Und: Falls die Murnauer Bevölkerung, insbesondere die Anwohner des Wohn- und Gewerbegebiets, sich einen unbelasteten Namen wünschten, will die SPD, dass die Gemeinde „durch einen Ideenwettbewerb erneut die Namensfindung für diesen jungen Ortsteil unterstützt“.

Die Bezeichnung Kemmelpark hatte der Gemeinderat im Sommer 2005 mit einer 15:9-Mehrheit beschlossen. Teilnehmer eines Wettbewerbs hatten diese zuvor am häufigsten vorgeschlagen. Schon damals stießen sich viele am militärischen Kontext, und wirklich verstummt ist diese Kritik nie. In wenigen Monaten wird sich die Schlacht am Kemmel zum 100. Mal jähren, und schon vor Wochen hatte Tworek sich gegenüber dem Tagblatt„überzeugt“ gezeigt, „dass eine Umbenennung so manchen Gedankenlosen zum Nachdenken anregen könnte“. Das Jubiläum, finden die SPD-Räte, sollte für den Markt Anlass sein, sich noch einmal eingehend mit der Entstehungsgeschichte von „Kemmelpark“ zu befassen, das auf die Namensgebung „Kemmelkaserne“ durch NS-Behörden zurückgehe. Der Gemeinderat sei zwischen 1972 und 2005 mehrmals an der Benennung beteiligt gewesen.

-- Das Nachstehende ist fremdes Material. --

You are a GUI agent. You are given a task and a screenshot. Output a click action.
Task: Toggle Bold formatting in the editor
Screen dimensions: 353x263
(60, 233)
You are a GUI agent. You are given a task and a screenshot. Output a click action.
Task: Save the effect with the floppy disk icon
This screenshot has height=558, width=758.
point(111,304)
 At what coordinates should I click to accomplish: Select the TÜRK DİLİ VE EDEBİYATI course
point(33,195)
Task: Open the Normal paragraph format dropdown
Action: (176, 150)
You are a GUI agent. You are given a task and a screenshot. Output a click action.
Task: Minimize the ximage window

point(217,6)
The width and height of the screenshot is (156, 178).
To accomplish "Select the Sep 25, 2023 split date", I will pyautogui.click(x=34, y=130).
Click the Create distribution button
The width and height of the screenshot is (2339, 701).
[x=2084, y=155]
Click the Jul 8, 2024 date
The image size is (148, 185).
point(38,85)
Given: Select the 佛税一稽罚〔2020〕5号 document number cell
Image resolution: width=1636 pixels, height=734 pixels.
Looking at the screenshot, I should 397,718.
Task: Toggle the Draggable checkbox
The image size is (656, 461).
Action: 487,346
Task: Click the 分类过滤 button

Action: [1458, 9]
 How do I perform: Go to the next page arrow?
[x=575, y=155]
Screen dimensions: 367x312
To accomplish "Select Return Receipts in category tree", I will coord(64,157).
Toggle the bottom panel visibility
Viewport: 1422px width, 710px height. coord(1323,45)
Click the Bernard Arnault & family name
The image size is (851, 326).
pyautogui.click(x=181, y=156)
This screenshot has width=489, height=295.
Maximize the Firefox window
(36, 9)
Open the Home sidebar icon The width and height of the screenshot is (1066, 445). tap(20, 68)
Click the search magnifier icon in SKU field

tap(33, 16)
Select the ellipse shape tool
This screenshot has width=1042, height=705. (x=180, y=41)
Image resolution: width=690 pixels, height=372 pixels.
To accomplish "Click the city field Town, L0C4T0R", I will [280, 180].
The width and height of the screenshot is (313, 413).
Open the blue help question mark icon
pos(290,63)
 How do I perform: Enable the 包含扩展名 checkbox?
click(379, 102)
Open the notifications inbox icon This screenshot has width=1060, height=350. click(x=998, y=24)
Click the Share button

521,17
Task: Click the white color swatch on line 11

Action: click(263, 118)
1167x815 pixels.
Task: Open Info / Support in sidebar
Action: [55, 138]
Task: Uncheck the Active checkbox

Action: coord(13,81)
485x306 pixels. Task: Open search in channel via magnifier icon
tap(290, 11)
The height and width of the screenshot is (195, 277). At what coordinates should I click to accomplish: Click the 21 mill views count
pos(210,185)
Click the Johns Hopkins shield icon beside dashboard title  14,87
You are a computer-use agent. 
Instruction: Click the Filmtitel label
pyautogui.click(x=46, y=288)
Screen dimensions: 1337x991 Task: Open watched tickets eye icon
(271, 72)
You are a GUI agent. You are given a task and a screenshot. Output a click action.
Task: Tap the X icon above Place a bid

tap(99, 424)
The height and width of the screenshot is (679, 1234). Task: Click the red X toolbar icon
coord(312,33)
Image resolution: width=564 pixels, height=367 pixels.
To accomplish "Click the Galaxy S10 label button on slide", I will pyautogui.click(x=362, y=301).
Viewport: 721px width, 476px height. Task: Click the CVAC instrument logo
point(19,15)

Für die SPD steht fest: Die Bezeichnung Kemmelkaserne „diente von Anfang der Propaganda des NS-Staates, ein zu jedem Tabubruch bereiter Unrechtsstaat“. Weil der Name von einer Schlacht damals verfeindeter europäischer Nationen ausgehe, heißt es im Antrag weiter, „widerspricht er dem heutigen politischen Ziel eines geeinten Europa, dem friedlichen Miteineinander europäischer Nachbarn“. Möglich wäre es, dass die Murnauer, „besonders die heutigen Anwohner“, sich einen neuen Namen wünschten, der unbelastet sei.

Hier gehen die Meinungen auseinander. Es gibt Bürger wie Paschen mit dem flauen Gefühl im Magen, andere sprechen sich allerdings dagegen aus, dieses Fass noch einmal aufzumachen. Dr. Albert Wentlandt etwa sagt, dass eine Informationstafel „eine gute Geschichte sein mag“; er sieht jedoch „überhaupt keinen Grund für eine Namensänderung“. Kemmel sei für ihn „erst einmal ein neutrales Wort“. Es handle sich dabei „um einen Berg in Flandern, sonst nichts“; einen Berg mit blutiger Vergangenheit, sagt Wentlandt, „das ist bekannt“.

Er hat sich mit dem Thema eingehend beschäftigt, aus gutem Grund. Keine Frage: Für die Institution, die Wentlandt vertritt, hätte eine Umbenennung eventuell weitreichende Folgen – ihr Name ist mit dem Wohn- und Gewerbegebiet im Norden eng verknüpft: Dr. Albert Wentlandt fungiert als Geschäftsführer der „Seniorenzentrum Kemmelpark GmbH“ an der Kemmelallee 3.